Through the years paniculata hydrangeas have gone in and out of popularity. The several new and improved varieties (with flower colors beyond the standard white) that have been introduced from Holland and Belgium have increased the popularity of this group of hydrangeas. Especially popular is the variety Limelight with its lime green flowers. This week we are featuring another new variety with a particularly unusual flower color, Hydrangea paniculata 'Pinky Winky'.
Unique Two-toned Flowers
The flowers of 'Pinky Winky' are truly unique two-toned pink and white. As the flower heads continue to grow through the summer, the older flowers turn dark pink and the new flowers unfurl white. At maturity the blooms have grown an incredible 16 inches long - the largest of any Pee Gee type hydrangea. The flowers start a bit earlier than most other Hydrangea paniculata varieties and they are prolifically borne; they literally cover the plant. As an added bonus, the flower heads are held upright on strong RED stems that don't droop like the older Hydrangea paniculata varieties.

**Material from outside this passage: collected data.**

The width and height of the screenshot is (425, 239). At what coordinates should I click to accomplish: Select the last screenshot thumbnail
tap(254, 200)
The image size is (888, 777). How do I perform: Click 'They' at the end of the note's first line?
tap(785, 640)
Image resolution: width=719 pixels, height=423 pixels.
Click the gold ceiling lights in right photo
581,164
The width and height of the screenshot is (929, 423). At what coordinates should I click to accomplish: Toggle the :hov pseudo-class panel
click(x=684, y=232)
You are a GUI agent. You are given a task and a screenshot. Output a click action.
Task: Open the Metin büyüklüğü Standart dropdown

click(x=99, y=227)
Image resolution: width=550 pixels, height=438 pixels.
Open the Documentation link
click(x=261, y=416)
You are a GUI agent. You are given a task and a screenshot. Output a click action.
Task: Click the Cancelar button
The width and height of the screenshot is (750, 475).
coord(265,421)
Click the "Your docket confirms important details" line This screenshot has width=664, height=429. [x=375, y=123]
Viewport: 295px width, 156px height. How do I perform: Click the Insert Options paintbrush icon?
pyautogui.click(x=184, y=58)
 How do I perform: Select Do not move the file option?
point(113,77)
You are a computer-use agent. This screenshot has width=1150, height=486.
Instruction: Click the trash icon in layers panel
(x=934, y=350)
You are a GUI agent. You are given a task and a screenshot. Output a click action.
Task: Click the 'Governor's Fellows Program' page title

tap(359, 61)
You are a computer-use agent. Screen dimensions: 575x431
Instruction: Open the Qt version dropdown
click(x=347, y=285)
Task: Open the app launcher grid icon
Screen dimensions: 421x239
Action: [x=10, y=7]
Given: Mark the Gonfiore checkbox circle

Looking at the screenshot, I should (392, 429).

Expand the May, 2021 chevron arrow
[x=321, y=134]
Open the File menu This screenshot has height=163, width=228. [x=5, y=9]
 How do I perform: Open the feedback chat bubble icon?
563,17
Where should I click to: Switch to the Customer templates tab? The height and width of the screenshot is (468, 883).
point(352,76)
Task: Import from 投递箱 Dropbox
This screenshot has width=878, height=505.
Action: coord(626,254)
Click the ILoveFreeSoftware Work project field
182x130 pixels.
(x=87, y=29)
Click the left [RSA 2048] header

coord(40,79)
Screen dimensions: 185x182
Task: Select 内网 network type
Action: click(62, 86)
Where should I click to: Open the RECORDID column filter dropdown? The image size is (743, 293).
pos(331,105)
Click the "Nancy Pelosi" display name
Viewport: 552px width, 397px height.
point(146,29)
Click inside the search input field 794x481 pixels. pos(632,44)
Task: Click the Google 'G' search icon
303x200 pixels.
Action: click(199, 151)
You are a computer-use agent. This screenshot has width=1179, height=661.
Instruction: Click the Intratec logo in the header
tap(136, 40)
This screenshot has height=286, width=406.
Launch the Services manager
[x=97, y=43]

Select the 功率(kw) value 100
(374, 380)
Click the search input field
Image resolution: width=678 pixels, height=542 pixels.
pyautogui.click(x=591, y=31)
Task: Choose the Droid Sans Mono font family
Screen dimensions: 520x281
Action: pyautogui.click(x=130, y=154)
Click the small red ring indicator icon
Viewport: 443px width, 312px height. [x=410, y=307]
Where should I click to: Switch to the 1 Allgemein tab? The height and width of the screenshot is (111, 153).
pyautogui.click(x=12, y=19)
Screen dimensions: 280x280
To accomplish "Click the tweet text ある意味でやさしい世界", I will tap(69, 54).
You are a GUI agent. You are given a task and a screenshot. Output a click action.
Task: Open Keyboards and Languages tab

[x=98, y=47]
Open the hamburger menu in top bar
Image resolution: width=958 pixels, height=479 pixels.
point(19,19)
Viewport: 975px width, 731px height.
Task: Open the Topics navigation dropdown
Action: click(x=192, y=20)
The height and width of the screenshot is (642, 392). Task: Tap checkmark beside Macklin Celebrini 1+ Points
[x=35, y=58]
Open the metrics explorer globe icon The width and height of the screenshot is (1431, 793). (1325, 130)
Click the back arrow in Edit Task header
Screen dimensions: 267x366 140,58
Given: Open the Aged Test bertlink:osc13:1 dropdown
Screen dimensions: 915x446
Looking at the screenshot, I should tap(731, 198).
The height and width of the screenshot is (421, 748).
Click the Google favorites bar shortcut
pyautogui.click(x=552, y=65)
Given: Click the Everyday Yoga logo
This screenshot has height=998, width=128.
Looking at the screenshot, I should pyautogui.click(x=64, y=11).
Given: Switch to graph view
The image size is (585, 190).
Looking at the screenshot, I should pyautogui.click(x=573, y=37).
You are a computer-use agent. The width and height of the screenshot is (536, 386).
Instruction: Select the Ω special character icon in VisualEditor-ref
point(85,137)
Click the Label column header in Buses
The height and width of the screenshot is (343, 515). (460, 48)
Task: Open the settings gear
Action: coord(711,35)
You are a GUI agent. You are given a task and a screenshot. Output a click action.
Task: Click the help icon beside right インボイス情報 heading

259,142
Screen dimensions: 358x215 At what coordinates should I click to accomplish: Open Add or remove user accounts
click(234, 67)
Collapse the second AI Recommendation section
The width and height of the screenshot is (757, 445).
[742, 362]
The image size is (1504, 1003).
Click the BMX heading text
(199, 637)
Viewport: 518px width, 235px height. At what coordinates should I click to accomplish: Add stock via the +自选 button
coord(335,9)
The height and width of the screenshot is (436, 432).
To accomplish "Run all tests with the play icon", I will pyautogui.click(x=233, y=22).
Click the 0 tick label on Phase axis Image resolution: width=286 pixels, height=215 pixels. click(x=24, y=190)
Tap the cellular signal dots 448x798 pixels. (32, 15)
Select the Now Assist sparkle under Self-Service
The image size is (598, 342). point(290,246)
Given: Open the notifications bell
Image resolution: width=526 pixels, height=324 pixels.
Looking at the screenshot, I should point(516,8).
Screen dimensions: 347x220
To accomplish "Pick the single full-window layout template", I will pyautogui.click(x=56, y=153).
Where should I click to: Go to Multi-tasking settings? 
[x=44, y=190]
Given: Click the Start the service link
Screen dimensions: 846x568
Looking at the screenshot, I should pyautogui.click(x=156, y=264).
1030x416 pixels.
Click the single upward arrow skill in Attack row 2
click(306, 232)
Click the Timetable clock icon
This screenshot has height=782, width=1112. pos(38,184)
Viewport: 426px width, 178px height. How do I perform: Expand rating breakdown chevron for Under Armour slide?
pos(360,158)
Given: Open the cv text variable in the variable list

Paniculata hydrangeas require thoughtful care as to placement. They look great on a hill in a distance planted in masses of 3-7 plants. They work well as tall hedges. They are also excellent planted singly as an accent, often at the corner of a building. They bloom from July all the way through autumn. They are reported to prefer moist soil; my experience has been that they do best in very well-drained conditions once established. They can be pruned into either a single stemmed 8 foot tree, a multi-stemmed 6-18 foot shrub or cut low to the ground every spring and grown as a dense 4 foot bush. Because Hydrangea paniculata blooms on the current season's growth, pruning can be accomplished in fall or spring.
Planting and Care
This hardy and reliable plant will be rewarding to even the most negligent gardener.
Plant spring to fall.
Prefers full sun to part shade. Partial shade is best in the south. More shade tolerant than generally believed.
Plant 10' apart in moist, well-drained soil.
Established plants are very drought tolerant. Water regularly until established.
Hardy in Zones 3-8. The most winter hardy of the hydrangeas.
Fertilize with Cotton Seed Meal and Kelp Meal in early spring and late fall
When necessary, prune in late fall or early spring.